[[ Records provided open ]]

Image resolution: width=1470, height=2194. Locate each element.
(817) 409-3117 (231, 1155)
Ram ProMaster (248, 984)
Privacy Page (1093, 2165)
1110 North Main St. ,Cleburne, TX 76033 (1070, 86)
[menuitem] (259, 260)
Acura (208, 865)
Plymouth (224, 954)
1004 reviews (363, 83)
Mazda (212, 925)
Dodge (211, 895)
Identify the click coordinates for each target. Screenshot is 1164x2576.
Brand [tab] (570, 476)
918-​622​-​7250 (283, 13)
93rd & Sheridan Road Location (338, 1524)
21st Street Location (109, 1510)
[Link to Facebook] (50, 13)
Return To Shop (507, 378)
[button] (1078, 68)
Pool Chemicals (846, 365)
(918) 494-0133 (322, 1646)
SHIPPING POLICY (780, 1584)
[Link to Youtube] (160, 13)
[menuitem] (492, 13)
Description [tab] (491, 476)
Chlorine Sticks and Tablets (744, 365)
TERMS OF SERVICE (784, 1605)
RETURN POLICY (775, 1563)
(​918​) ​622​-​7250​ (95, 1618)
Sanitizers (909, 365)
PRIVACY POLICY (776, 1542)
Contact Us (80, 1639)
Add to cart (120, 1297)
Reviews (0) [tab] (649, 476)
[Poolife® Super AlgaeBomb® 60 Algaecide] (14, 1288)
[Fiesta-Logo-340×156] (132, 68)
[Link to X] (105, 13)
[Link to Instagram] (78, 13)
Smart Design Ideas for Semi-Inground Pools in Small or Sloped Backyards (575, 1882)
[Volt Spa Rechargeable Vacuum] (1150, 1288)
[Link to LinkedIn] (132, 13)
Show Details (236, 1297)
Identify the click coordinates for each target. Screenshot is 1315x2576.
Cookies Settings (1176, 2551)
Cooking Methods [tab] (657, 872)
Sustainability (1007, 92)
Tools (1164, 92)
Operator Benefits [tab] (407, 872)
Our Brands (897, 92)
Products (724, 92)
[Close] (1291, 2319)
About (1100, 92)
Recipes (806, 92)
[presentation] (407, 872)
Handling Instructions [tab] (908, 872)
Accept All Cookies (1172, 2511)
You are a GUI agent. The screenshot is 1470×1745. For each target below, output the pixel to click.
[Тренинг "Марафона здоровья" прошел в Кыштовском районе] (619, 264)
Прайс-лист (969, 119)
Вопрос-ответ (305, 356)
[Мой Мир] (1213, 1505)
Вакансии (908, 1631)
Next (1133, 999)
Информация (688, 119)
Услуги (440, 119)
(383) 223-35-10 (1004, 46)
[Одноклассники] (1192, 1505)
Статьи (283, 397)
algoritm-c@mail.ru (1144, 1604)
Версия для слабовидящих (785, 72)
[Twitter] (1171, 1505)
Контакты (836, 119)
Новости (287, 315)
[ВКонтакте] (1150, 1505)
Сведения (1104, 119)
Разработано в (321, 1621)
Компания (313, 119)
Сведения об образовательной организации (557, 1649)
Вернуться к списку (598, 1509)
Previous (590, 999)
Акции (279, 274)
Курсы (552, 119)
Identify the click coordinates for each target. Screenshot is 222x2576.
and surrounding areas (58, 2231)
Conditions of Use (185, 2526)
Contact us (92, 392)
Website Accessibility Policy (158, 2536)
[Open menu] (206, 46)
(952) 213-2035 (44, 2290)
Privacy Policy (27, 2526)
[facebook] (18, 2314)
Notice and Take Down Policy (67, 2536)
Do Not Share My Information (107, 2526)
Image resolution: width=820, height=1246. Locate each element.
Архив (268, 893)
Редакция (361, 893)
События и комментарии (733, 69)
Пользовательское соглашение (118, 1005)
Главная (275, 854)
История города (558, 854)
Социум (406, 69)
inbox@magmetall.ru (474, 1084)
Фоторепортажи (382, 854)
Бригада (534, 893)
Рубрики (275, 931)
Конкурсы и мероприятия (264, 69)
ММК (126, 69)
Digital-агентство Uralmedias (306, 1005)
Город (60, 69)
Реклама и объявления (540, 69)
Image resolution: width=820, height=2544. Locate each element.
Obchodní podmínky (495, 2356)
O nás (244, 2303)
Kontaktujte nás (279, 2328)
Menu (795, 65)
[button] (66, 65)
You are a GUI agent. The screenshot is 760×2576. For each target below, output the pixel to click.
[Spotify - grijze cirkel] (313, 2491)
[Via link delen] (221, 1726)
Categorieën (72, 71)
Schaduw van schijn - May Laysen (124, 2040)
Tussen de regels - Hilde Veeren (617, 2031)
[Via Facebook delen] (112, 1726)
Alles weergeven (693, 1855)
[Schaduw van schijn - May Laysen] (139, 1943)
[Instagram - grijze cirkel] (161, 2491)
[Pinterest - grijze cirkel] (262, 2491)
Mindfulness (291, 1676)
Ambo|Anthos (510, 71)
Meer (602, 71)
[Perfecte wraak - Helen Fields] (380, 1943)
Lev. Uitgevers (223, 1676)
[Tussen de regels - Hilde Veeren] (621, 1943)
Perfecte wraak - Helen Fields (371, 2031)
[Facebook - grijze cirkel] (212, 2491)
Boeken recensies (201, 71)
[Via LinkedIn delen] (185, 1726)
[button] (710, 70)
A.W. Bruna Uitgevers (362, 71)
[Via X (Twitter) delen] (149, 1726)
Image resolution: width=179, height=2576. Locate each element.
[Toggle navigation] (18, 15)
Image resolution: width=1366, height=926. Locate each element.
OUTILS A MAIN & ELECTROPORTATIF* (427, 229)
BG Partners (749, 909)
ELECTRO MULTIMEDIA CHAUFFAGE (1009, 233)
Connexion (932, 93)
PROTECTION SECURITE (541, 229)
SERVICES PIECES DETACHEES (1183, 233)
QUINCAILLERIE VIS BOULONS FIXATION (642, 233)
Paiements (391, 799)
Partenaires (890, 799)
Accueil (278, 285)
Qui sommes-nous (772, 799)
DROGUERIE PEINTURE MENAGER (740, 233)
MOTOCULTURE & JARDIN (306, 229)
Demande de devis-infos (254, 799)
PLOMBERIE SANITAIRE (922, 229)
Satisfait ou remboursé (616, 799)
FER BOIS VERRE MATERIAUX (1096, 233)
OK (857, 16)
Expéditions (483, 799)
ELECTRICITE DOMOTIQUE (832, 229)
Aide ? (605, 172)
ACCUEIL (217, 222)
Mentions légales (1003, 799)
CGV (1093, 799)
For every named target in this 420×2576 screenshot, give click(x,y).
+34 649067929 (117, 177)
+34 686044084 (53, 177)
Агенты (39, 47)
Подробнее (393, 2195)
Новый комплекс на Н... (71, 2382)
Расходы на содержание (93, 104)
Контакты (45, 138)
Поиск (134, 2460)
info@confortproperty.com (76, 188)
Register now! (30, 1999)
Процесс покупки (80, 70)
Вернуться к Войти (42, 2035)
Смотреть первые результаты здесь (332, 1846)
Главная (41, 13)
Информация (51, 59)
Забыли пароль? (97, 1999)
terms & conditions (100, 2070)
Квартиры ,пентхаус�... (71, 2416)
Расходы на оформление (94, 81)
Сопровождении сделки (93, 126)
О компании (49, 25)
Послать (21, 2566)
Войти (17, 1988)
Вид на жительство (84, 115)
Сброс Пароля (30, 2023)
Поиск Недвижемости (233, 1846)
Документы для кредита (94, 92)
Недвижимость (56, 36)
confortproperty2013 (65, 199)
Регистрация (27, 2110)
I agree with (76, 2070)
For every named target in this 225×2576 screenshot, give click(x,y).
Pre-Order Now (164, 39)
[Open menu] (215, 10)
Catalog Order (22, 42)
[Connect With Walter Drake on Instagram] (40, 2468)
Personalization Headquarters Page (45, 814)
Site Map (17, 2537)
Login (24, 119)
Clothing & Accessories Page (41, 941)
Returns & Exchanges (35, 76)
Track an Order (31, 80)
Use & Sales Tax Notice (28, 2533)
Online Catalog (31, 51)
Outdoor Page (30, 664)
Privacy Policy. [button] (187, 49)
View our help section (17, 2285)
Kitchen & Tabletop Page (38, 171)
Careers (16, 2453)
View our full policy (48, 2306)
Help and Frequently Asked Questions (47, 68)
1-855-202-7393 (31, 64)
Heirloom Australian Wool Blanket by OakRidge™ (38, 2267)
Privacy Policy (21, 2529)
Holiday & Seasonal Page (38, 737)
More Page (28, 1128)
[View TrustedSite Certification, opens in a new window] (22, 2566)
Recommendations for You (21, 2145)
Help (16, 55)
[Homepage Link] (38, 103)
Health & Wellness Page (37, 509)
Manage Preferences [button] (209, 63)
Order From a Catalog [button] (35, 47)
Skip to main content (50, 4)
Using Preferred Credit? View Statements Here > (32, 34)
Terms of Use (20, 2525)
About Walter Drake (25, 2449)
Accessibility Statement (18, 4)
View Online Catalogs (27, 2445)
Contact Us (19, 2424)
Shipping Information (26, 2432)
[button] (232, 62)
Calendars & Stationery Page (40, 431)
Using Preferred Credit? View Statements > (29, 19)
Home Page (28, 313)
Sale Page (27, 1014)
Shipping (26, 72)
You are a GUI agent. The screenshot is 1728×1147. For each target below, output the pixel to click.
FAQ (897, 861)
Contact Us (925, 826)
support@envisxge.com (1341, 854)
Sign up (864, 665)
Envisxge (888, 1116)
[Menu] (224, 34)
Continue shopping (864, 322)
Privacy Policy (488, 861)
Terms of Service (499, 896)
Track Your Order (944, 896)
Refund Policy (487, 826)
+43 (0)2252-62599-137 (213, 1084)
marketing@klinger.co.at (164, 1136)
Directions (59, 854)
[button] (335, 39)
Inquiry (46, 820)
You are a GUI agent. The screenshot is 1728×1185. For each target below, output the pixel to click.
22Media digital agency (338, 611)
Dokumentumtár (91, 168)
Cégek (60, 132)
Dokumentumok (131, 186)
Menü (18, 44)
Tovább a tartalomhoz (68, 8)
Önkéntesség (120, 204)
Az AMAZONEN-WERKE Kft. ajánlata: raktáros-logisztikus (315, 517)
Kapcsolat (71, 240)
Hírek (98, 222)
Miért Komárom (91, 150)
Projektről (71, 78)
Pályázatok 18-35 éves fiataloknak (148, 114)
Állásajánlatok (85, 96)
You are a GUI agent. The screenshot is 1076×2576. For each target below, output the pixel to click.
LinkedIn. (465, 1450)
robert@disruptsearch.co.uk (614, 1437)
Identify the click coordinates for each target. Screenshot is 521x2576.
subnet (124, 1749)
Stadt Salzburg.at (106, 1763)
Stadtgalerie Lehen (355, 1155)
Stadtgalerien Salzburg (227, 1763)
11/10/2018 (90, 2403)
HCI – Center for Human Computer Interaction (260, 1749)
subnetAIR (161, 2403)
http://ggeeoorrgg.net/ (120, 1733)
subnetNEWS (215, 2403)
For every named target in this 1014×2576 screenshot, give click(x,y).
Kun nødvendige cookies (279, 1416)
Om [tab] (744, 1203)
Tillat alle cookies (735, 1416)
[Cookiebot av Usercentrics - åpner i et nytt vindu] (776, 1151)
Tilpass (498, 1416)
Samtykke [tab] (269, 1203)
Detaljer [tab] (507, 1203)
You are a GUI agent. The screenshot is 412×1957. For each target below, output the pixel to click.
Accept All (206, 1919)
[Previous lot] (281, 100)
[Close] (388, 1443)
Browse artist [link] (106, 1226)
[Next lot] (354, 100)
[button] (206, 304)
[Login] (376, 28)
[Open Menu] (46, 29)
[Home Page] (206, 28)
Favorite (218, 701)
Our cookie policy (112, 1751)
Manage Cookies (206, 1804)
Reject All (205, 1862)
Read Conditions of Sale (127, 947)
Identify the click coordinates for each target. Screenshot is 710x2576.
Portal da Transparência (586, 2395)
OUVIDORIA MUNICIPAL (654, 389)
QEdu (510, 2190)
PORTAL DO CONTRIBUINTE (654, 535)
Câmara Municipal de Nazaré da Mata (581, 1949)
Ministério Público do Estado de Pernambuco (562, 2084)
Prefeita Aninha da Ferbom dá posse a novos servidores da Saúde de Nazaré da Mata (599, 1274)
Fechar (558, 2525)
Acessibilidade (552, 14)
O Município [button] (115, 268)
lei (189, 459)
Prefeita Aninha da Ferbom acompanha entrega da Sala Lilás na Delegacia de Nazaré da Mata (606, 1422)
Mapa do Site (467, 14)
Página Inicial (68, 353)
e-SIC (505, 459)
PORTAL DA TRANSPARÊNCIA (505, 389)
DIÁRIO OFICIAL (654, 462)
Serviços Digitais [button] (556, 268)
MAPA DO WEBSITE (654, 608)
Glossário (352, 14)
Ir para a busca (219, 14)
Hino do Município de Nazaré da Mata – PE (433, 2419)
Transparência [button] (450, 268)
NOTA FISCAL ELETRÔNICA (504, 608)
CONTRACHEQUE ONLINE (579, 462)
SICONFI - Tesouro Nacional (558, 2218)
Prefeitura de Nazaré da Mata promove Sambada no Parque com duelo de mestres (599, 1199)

[[ Records provided closed ]]

- [Work task]:
Could you return exactly the stretch of the data above that starts at the line with "[button] (335, 39)" and ends at the line with "HCI – Center", both lines included?

- [Solution to this task]:
[button] (335, 39)
Inquiry (46, 820)
You are a GUI agent. The screenshot is 1728×1185. For each target below, output the pixel to click.
22Media digital agency (338, 611)
Dokumentumtár (91, 168)
Cégek (60, 132)
Dokumentumok (131, 186)
Menü (18, 44)
Tovább a tartalomhoz (68, 8)
Önkéntesség (120, 204)
Az AMAZONEN-WERKE Kft. ajánlata: raktáros-logisztikus (315, 517)
Kapcsolat (71, 240)
Hírek (98, 222)
Miért Komárom (91, 150)
Projektről (71, 78)
Pályázatok 18-35 éves fiataloknak (148, 114)
Állásajánlatok (85, 96)
You are a GUI agent. The screenshot is 1076×2576. For each target below, output the pixel to click.
LinkedIn. (465, 1450)
robert@disruptsearch.co.uk (614, 1437)
Identify the click coordinates for each target. Screenshot is 521x2576.
subnet (124, 1749)
Stadt Salzburg.at (106, 1763)
Stadtgalerie Lehen (355, 1155)
Stadtgalerien Salzburg (227, 1763)
11/10/2018 (90, 2403)
HCI – Center for Human Computer Interaction (260, 1749)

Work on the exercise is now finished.